Our previous attend to compare performances of Python implementations for protocol buffers and thrift serializations has generated interesting feedback and suggestions. The main request we received was to try to broaden the coverage of the previous benchmark so as to cover the full range of available options…
We are not there yet, but the benchmark now allows comparing 5 differents frameworks :
- protocol buffers
- capnp proto (using the pycapnp package)
- json (standard library package)
Comparing apples with oranges
Following our previous post, several persons suggested us to have a look at the capnp proto serialization system which is very similar in principle to thrift and protocol buffers we compared earlier. This similarity allowed us to get them covered by the previous benchmark in no time, and at first capnp proto performance looked astonishingly good.
We refrained to publish such results however, as something was not looking correct. If we were to believe what was reported, capnp deserialization time was not depending upon the size or type of the messages to be processed. Assuming we had misunderstood how to use the pycapnp extension package we were leveraging, we contacted Jason Paryani who supports it to ask if he could suggest anything.
Jason explained us that our results were not surprising him as with capnp real deserialization will take place only when message inner content is accessed. Jason also observed that our previous approach to time serialization was probably favoring capnp irrealistically as part of the serialization happens when the message content is set.
In short, to allow a fair comparison in between the different frameworks we wanted to cover and not be fooled by implementation choices made by library developers, Jason advised to revise our benchmarking approach replacing :
- serialize by construct & serialize
- deserialize by deserialize & traverse
The new approach is probably not a very good one if one want to establish the absolute performance of a single framework. For example, the full traversal requirement will unnecessarily harm the deserialization performance figure for json or msgpack library which deliver fully deserialized dictionaries in one shot.

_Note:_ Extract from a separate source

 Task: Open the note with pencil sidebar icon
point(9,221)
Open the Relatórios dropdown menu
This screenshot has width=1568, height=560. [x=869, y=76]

We believe however that by having each benchmark performs same duties we render meaningfull comparisons possibles. We invit however any interested individual to review current benchmark and let us know what could be done to improve fairness of the comparisons we are trying to make.
You may run the benchmarks on your side and send us the results for publication on the GitHub project. The machines we are relying on are low end one… :)
The two kids of the block are thrift and the new entrant msgpack. There is no point in trying to departage those 2 winners as they are not playing in the same category (schema versus schemaless systems…).